Aim of the task:
Lines before the one containing "Where should I click to: Open the tab" are not wanted. Transcribe that line and all after it exactly, to the end of the entries.

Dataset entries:
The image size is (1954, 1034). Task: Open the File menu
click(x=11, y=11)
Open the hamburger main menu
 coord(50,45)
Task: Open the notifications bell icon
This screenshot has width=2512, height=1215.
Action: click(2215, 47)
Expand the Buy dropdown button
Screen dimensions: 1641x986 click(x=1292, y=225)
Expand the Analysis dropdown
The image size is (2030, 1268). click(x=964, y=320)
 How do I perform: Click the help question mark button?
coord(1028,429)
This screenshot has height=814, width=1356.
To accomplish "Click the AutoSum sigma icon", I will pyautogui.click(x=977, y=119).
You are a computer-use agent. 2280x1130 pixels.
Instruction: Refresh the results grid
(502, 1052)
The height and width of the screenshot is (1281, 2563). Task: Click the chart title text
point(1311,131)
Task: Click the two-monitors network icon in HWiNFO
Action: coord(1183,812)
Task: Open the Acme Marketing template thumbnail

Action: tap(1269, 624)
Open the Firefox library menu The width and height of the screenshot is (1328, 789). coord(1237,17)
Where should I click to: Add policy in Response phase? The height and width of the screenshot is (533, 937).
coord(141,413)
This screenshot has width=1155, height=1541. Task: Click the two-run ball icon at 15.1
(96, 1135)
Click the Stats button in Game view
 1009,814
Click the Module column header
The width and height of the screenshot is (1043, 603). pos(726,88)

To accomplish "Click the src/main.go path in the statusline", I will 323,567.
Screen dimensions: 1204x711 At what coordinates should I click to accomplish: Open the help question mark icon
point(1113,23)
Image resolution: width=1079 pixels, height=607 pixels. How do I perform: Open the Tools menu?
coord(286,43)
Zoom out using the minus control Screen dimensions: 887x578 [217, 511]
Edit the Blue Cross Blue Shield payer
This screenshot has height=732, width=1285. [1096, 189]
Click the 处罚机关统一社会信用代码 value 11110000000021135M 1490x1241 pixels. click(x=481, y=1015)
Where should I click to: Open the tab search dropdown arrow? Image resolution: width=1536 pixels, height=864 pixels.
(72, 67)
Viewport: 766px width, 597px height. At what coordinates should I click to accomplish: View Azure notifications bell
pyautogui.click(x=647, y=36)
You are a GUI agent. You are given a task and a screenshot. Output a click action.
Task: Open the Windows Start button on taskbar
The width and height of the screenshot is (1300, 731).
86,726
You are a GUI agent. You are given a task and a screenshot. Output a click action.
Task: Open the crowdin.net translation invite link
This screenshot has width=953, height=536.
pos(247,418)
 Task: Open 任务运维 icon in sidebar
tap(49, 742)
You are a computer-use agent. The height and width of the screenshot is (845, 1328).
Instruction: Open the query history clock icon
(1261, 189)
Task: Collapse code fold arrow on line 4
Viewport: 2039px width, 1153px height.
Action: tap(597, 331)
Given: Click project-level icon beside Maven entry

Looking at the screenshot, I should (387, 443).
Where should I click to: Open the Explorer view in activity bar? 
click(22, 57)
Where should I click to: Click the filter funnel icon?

Exercise result:
Where should I click to: Open the tab search dropdown arrow? Image resolution: width=1536 pixels, height=864 pixels.
(72, 67)
Viewport: 766px width, 597px height. At what coordinates should I click to accomplish: View Azure notifications bell
pyautogui.click(x=647, y=36)
You are a GUI agent. You are given a task and a screenshot. Output a click action.
Task: Open the Windows Start button on taskbar
The width and height of the screenshot is (1300, 731).
86,726
You are a GUI agent. You are given a task and a screenshot. Output a click action.
Task: Open the crowdin.net translation invite link
This screenshot has width=953, height=536.
pos(247,418)
 Task: Open 任务运维 icon in sidebar
tap(49, 742)
You are a computer-use agent. The height and width of the screenshot is (845, 1328).
Instruction: Open the query history clock icon
(1261, 189)
Task: Collapse code fold arrow on line 4
Viewport: 2039px width, 1153px height.
Action: tap(597, 331)
Given: Click project-level icon beside Maven entry

Looking at the screenshot, I should (387, 443).
Where should I click to: Open the Explorer view in activity bar? 
click(22, 57)
Where should I click to: Click the filter funnel icon?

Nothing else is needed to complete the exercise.